Он изучал книги о том, как сооружать телескопы, и попросил местного мастера зеркал научить его этому искусству. Гершель начал делать телескопы, шлифовать зеркала по шестнадцать часов в день и делать формы из навоза и соломы.
13 марта 1781 года Гершель сидел на своем заднем дворе, глядя в самодельный телескоп и выискивая в небе двойные звезды, которые со стороны кажутся очень близкими друг к другу. Он заметил в созвездии Тельца, недалеко от его границы с Близнецами, странный объект, который показался ему неуместным. Заинтригованный этой аномалией, Гершель снова направил телескоп на объект несколькими ночами позже и заметил, что тот двигается на фоне звезд. «Это комета, – писал он, – потому что она поменяла местоположение»[80].
Но первоначальная догадка Гершеля оказалась ошибочной. Этот объект не мог быть кометой, так как у него не было хвоста и он не следовал по типичной для кометы эллиптической орбите.
В то время считалось, что Сатурн был внешней границей планет Солнечной системы, и ученые считали, что за ним планет не существует. Но открытие Гершеля доказало, что это ошибочное убеждение. Это включило новый выключатель на границе известной Солнечной системы и удвоило ее в размерах. «Комета» Гершеля оказалась новой планетой, которую позже назвали Ураном, в честь бога неба.
Уран оказался непокорной планетой. Он беспорядочно ускорялся, а потом замедлялся. Он отказался опираться на законы тяготения Ньютона, которые точно предсказывали движение повсюду – от объектов на Земле до траекторий планет в космосе[81].
Эта аномалия привела французского математика Урбена Леверье к предположению о существовании еще одной планеты, расположенной за Сатурном. Он полагал, что она может влиять на Уран и, в зависимости от их расположения, либо тянуть его вперед и ускорять, либо тянуть назад и замедлять. Леверье нашел другую планету, используя только математику – всего лишь «на кончике пера», как выразился его современник Франсуа Араго.
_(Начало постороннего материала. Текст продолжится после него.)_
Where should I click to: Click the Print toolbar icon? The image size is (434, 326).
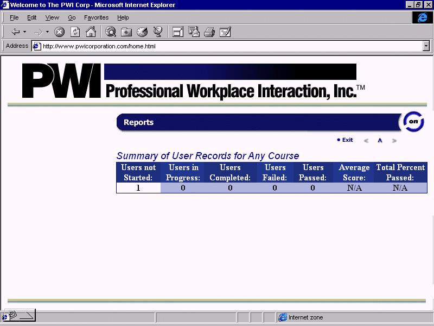pos(209,32)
Эта новая планета, Нептун, позже была замечена в пределах одного градуса от места, предсказанного Леверье[82]. Эта удивительная точность возникла благодаря законам, написанным Ньютоном почти за 160 лет до этого.
С открытием Нептуна оказалось, что законы Ньютона безраздельно господствуют даже на внешних границах Солнечной системы. И тем не менее была проблема и с планетой поближе к нашему дому, Меркурием. Он отказывался соответствовать ожиданиям, отклоняясь от орбиты, предсказанной законами Ньютона. Было бы легко отмахнуться от этого недостатка как от заблуждения или исключения, которое доказывает правило, особенно потому, что Меркурий казался единственной планетой, где не действовали законы Ньютона, даже если отклонение от них было небольшим.
Но эта незначительная аномалия таила главный изъян законов Ньютона, и Эйнштейн ухватился за этот сбой, чтобы придумать новую теорию, которая бы точно предсказала орбиту Меркурия. Описывая гравитацию, Ньютон опирался на грубую модель, гласившую, что «тела притягиваются друг к другу»[83]. Модель Эйнштейна была намного сложнее: «Вещество искривляет пространство-время»[84]. Чтобы понять, что имел в виду Эйнштейн, представьте себе, что вы кладете на батут несколько бильярдных шаров и один шар для боулинга[85]. Тяжелый шар искривляет ткань батута, заставляя более легкие двигаться к нему. Согласно Эйнштейну, гравитация действует точно так же: она деформирует структуру пространства и времени. Чем ближе вы к огромному шару для боулинга, который является Солнцем (а Меркурий является ближайшей к Солнцу планетой), тем сильнее искривление пространства и времени и тем значительнее отклонение от законов Ньютона.
Как показывают эти примеры, путь к включению света начинается с выключателя, который срабатывает в вашем собственном сознании, когда вы замечаете аномалию. Но мы не созданы для того, чтобы замечать аномалии. В детстве нас учили разделять вещи на две стороны: хорошую и плохую. Чистить зубы и мыть руки – это хорошо. Незнакомые люди, предлагающие нам прокатиться в пугающем белом фургоне, – это плохо. Как пишет Т. К. Чемберлен: «От хорошего ребенок не ждет ничего, кроме хорошего; от плохого – ничего, кроме плохого. Ожидать хорошего от плохого или плохого от хорошего – значит радикально расходиться с детскими ментальными методами»[86]. Как сказал Азимов, мы считаем, что «все, что не является идеально и безупречно правильным, является полностью ошибочным»[87].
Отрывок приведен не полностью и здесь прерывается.